Título: Cotas e pessoas com deficiência
Autor: Ana Maria Barbosa
Fonte: Gazeta Mercantil, 08/12/2004, Opinião, p. A-3

As empresas queixam-se da falta de capacitação dos candidatos. O mercado está crescendo, e na mesma proporção aumenta a demanda por profissionais cada vez mais qualificados. Sobram cargos com exigências que vão além da profissionalização de grande parte da mão-de-obra disponível no Brasil, mas a qualificação profissional adequada no País, que hoje garante as melhores vagas, é privilégio de poucos, e as oportunidades ficam ainda mais escassas quando o candidato em questão é uma pessoa com deficiência (PCD).

Apesar de termos no Brasil uma legislação que tenta garantir que PCDs tenham cada vez mais oportunidades no mercado de trabalho, a realidade não é tão simples assim. Empresas com 100 ou mais funcionários deveriam dedicar de 2% a 5% de suas vagas a essas pessoas. A legislação garante ainda - artigo 59 da Lei Federal n 9.394/96 - a educação especial para o trabalho, tanto em instituições públicas quanto em instituições privadas.

O Ministério Público tem agido fortemente no sentido de obrigar as empresas a cumprirem a lei. O resultado foi um aumento da busca desses profissionais pelas empresas e eles buscando uma vaga usando o recurso das cotas. Utilizando a lógica, isso deveria funcionar. Então, o que não funciona? O argumento que tem prevalecido para a dificuldade de contratação de pessoas com deficiência é a falta de capacitação delas. E isso é só a ponta do iceberg.

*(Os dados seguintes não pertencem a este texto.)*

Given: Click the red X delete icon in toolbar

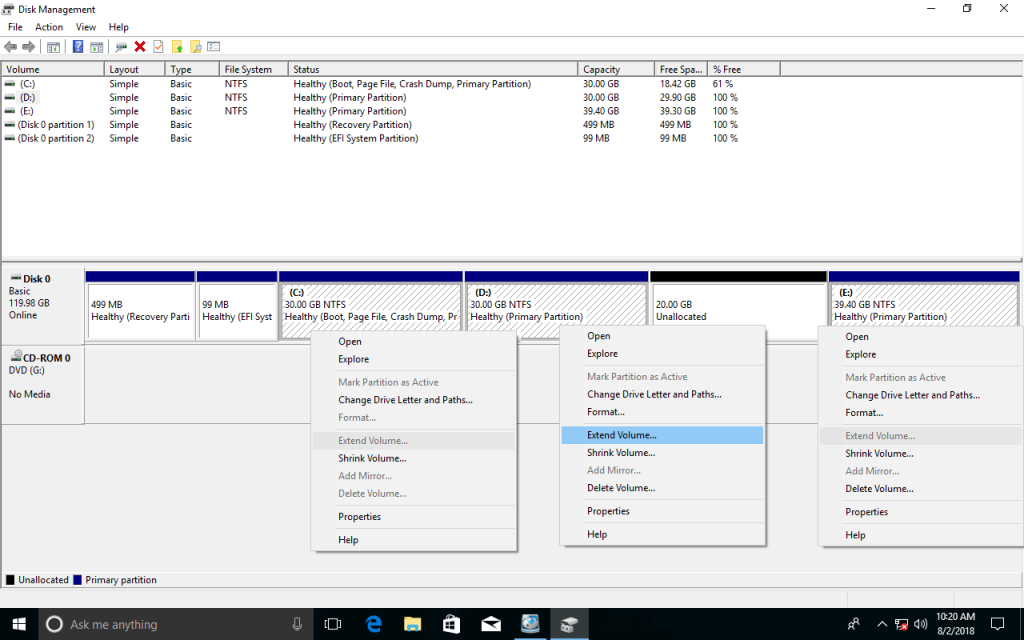Looking at the screenshot, I should coord(139,46).
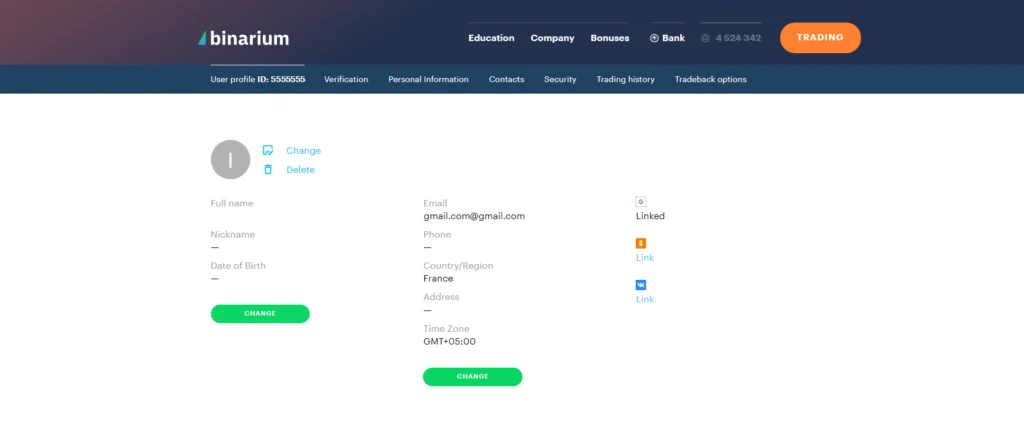Image resolution: width=1024 pixels, height=448 pixels.
Task: Click the change photo image icon
Action: pos(268,150)
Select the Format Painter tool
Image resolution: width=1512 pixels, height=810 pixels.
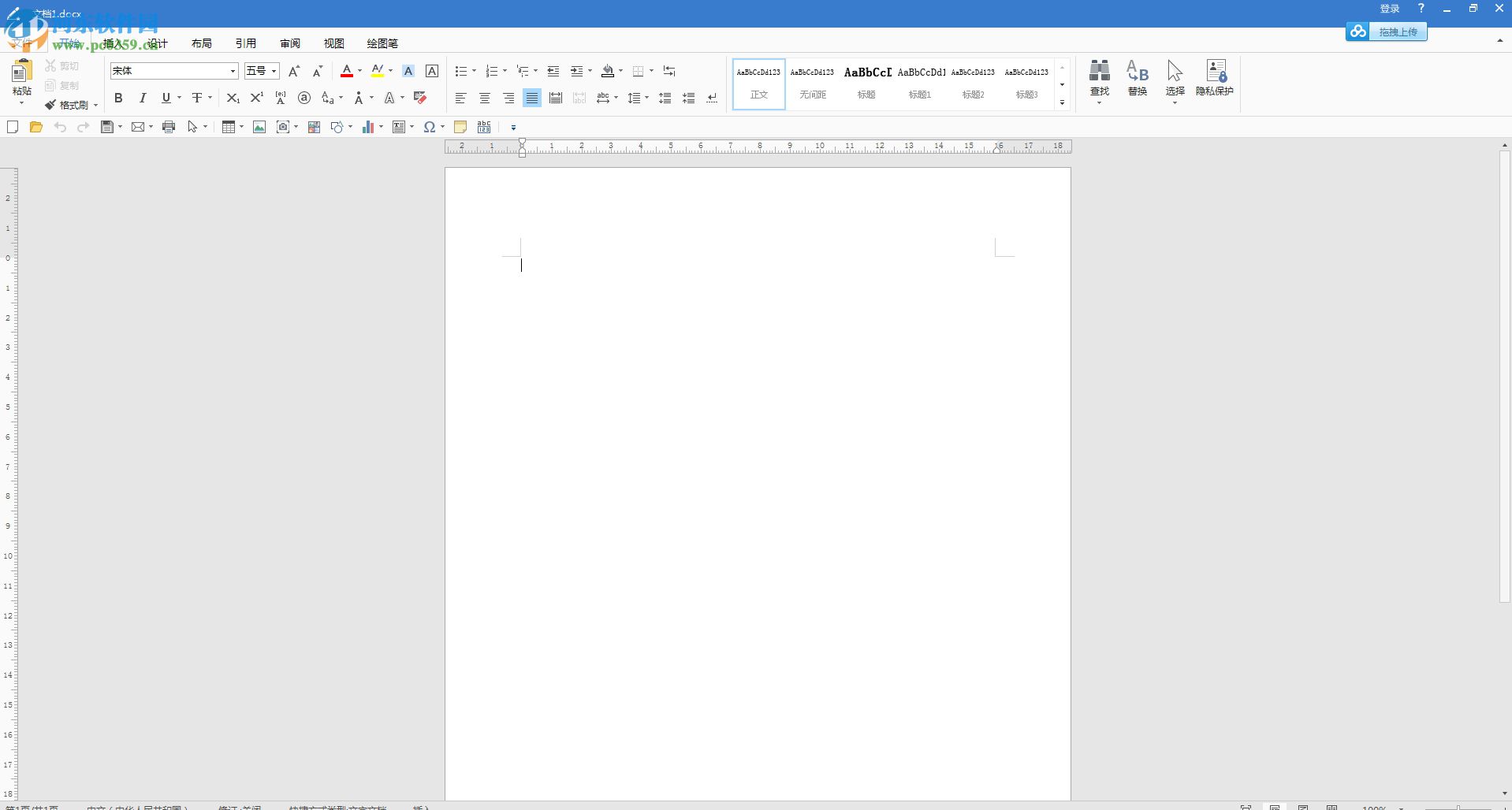[67, 104]
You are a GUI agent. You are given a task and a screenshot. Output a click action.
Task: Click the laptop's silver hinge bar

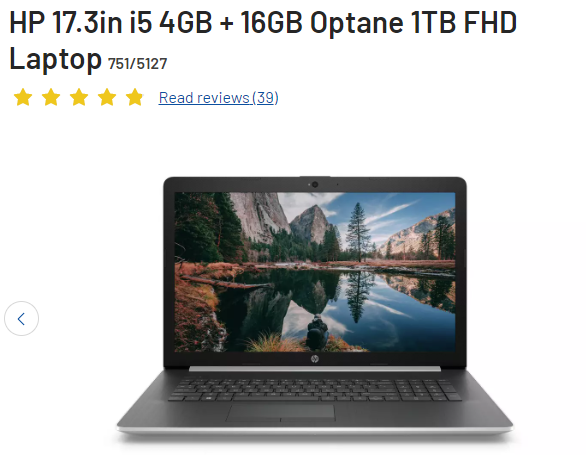(x=315, y=369)
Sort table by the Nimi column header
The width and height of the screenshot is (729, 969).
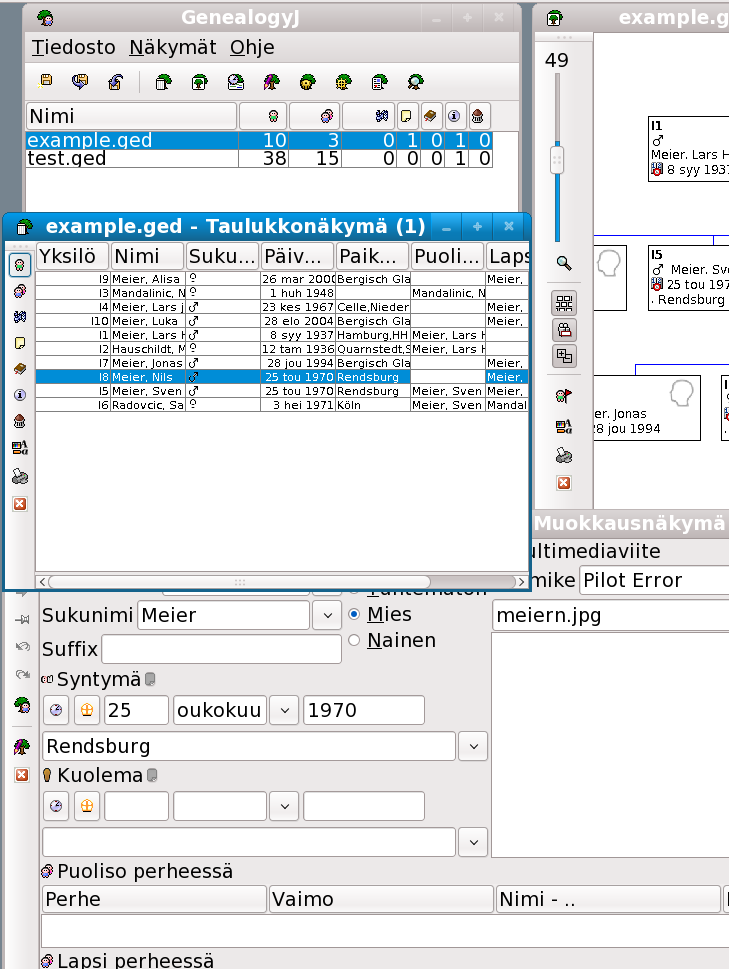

Não devemos esquecer que quando falamos em qualificação profissional estamos falando de todo um sistema educacional despreparado para trabalhar com a diversidade. Significa que as pessoas com deficiência já vêm, desde o ensino fundamental, pouco e mal atendidas na sua formação escolar. Essa "herança" será levada para sua vida profissional. A empresa, por sua vez, "herda" a desinformação sobre a capacidade desses profissionais, variando conforme o tipo de deficiência (há uma clara preferência pela deficiência física "leve", por "não cadeirantes", termos usados com freqüência na divulgação de vagas específicas). Portanto, todo o sistema tem de ser repensado.

A Delegacia Regional do Trabalho (DRT) em São Paulo prometeu intensificar a fiscalização do cumprimento da Lei n 8.213, que garante as cotas para pessoas com deficiência. Para estarem de acordo com a legislação, as empresas se preparam como podem, uma vez que podem esperar muito pouco do governo. Uma tendência são os programas de capacitação e integração das PCDs dentro da própria empresa, pois cumprem um papel importante na preparação desses profissionais até mesmo para que aumentem suas chances em futuras vagas às quais venham a concorrer. Um bom exemplo é o Programa de Empregabilidade para Pessoas com Deficiência da Serasa, que oferece treinamento para PCDs a fim de que elas se tornem efetivamente competitivas no mercado de trabalho. Além de serem remunerados durante o processo, os portadores de deficiência recebem assistência médica, odontológica, vale-refeição, vale-transporte e seguro de vida. Programas como esse, além de contribuírem com a qualificação profissional dessas pessoas, estarão dando a chance de serem descobertos talentos muitas vezes desperdiçados.